Simulateur de Salaire Auto-Entrepreneur : Comprendre et Gérer les Charges
La Micro-Entreprise est une manière d’exercer une activité professionnelle indépendante, offrant une simplification administrative et fiscale. Cependant, il est crucial de comprendre comment simuler et gérer les charges pour optimiser votre revenu net.

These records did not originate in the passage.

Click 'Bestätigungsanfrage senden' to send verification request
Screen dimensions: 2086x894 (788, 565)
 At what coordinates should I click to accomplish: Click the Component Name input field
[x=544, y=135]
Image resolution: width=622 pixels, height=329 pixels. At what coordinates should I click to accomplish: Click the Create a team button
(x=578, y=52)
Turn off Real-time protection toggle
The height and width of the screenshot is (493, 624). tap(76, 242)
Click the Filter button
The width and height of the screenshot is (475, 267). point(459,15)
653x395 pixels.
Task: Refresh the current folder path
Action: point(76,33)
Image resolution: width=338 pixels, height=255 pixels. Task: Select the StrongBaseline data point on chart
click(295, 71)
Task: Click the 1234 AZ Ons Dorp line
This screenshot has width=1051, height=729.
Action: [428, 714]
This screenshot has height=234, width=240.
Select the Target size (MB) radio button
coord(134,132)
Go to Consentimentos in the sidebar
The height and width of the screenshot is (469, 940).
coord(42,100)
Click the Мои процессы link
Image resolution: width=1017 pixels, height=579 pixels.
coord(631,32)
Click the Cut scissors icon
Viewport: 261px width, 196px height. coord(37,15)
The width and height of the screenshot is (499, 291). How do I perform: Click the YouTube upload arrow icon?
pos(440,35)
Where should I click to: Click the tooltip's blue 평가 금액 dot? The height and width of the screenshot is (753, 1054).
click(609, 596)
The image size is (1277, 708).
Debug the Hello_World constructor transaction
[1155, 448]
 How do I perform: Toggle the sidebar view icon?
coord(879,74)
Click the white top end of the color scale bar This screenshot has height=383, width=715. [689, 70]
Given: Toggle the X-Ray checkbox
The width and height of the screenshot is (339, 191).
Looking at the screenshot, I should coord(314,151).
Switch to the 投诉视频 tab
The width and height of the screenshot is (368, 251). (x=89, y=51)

Chiffre d'Affaires : La Base de Calcul
Le chiffre d’affaires correspond à la somme de tous les paiements que le Micro-Entrepreneur a reçus de ses clients, tout au long de l’année. Lorsqu’un Micro-Entrepreneur facture à la journée, le chiffre d’affaires correspond au nombre de jours facturés, multiplié par le TJM pratiqué (Taux Journalier Moyen).
Cotisations Sociales : Un Pilier de la Protection Sociale
Comme tout professionnel, le Micro-Entrepreneur paie des cotisations sociales sur les revenus de son travail. Le fait de payer ces cotisations permet au Micro-Entrepreneur d’acquérir des droits à la protection sociale. Il pourra ainsi par exemple être indemnisé s’il tombe malade, s’il prend un congé de maternité / paternité, s’il devient invalide, ou tout simplement lorsqu’il prendra sa retraite.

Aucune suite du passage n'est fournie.